= SELECTED PASSAGE =
<<<<

Percolating not as part of a cluster for high-rate operations #3606

synhershko · 2013-09-03T11:56:06Z

We run a large data shop, with ElasticSearch 0.90 serving as our main search engine (+ many plugins). We also use the percolator functionality at a very high rate (tens of thousands per minute, against many queries).

Previously we were using the old percolator implementation, and after several tries we saw separating the percolation operations from the actual search cluster makes much more sense to us. This way we can have servers dedicated to percolation and make sure we handle all we need in a timely fashion; it also means we can just drop more servers during peaks and take them down later without making sure data isn't replicated to them.

First we tried doing percolation on a separate cluster, but since each percolating node is practically autonomous - it just gets a document, percolates and registers the result with our backend - we ended up having a self-contained jar that does all that. We also had issues with discovery over S3, which are no longer an issue when we run a 1-node cluster, as stupid as it may sound.

>>>>

Continue the forum post about running the Elasticsearch percolator outside the search cluster, starting right after its last sentence. The records that come next are separate material and have no connection to the text.

= DATA RECORDS =
<<<<

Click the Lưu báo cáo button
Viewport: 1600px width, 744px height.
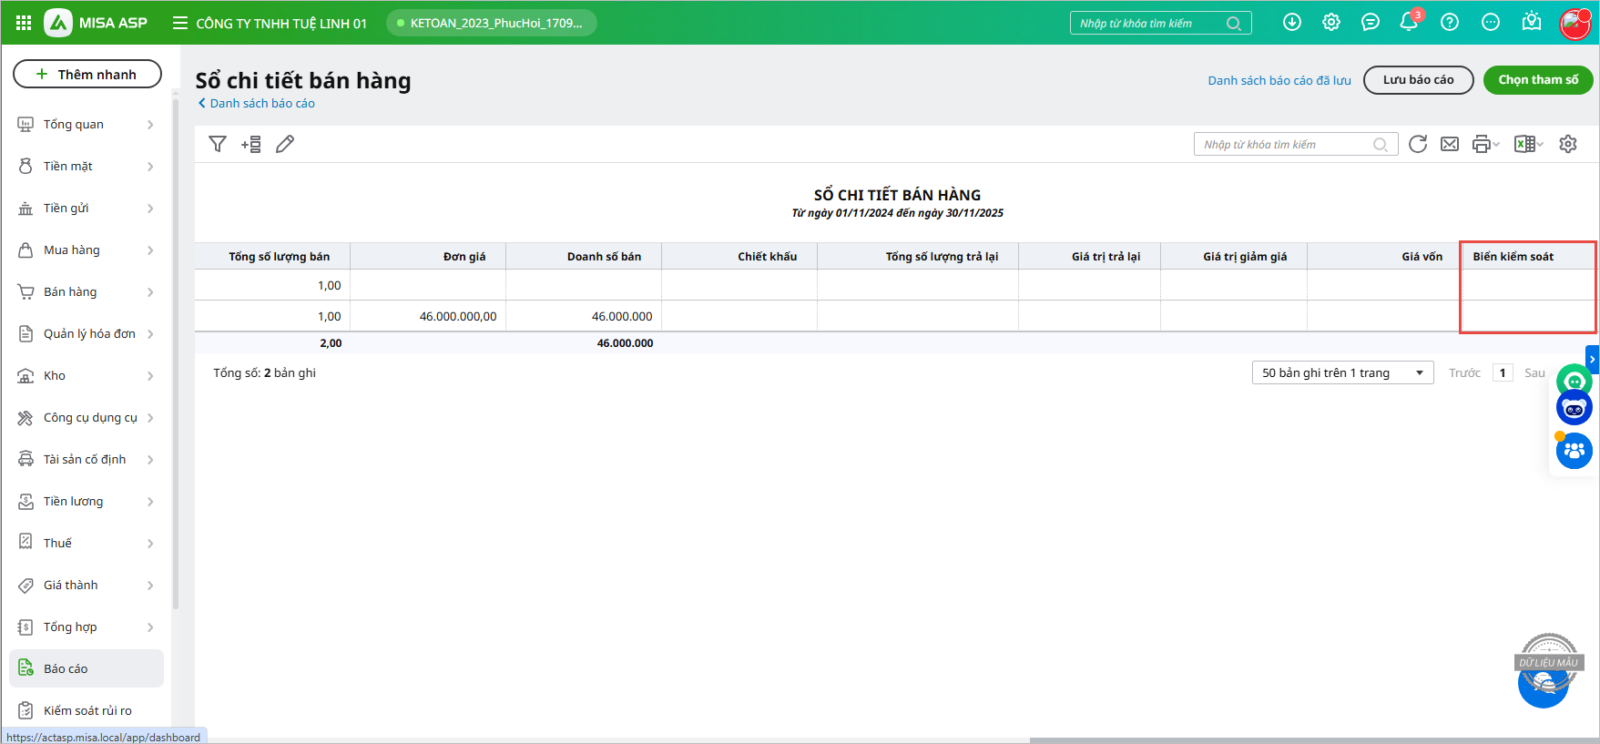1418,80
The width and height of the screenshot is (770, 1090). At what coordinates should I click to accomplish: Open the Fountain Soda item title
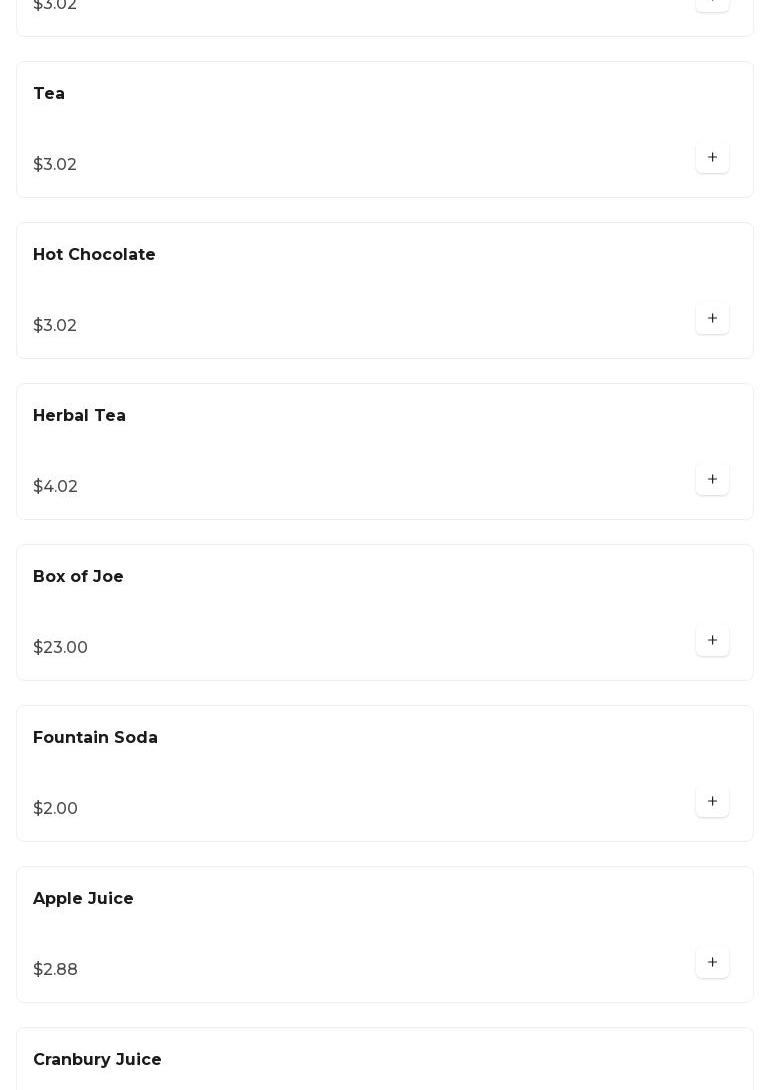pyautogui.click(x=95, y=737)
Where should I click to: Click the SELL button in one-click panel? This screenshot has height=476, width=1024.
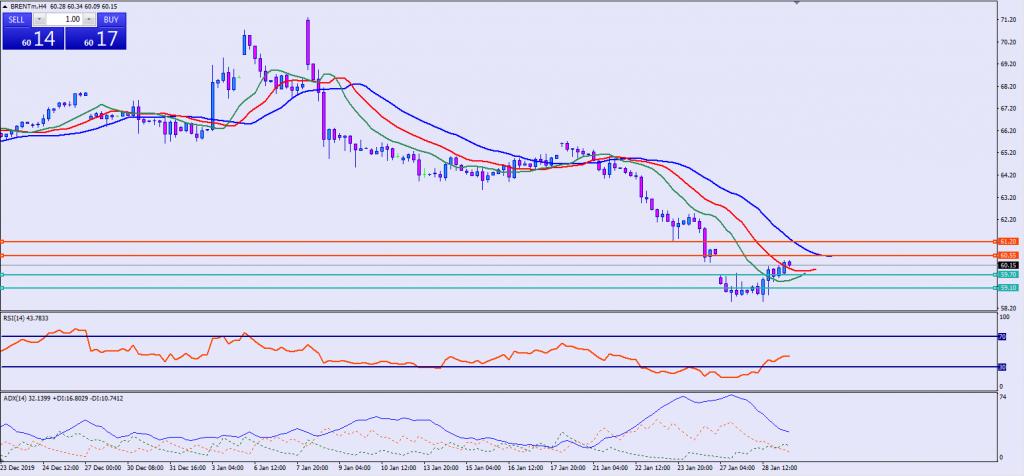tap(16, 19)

>>>>
<<<<

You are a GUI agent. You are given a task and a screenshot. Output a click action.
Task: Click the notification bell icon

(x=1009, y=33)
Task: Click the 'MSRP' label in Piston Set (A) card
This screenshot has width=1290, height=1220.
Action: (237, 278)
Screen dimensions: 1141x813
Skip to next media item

>>>>

= THE RESPONSE =
We are also using a custom PercolatorExecutor implementation - it implements Highlighting using the ParsedDocument as the data source and also has some smarts with regards to query filtering. In order to do this, I had to copy-paste code and create a new Percolator Moudle and using some hack to catch the singleton PE implementation. It is a very ugly hack and quite hard to keep up to date with updates.

In case you'd ask, the reason why we still use ES's percolation and not a custom built MemoryIndex implementation is the compatibility we need with the ES index structure we have, and analyzer and QueryParsing conventions.

TL;DR

If there could be a way to run a stand-alone, cluster-less PercolatorExecutor instance, enjoying all the benefits of the Mappers and QueryParsers but without the intense memory requirements and startup times, that would be really great.

Once this PE instance is initialized, it would be great if there was a way to actually get it using some Java API call - even raw access to the IoC container could help. Alternatively, access to the MapperService, QP instances etc.

Additionally, going forward it would really help having the PercolatorExecutor itself extensible - in particular the ability to amend the queries feed using the Java API (for example for registering, updating and removing of queries using a mechanism other than the ES API), and to have selectors on those queries. I'm aware the percolator query can accept a query with the doc to percolate, but I actually couldn't get it to work for some reason (and got no answer on the mailing list)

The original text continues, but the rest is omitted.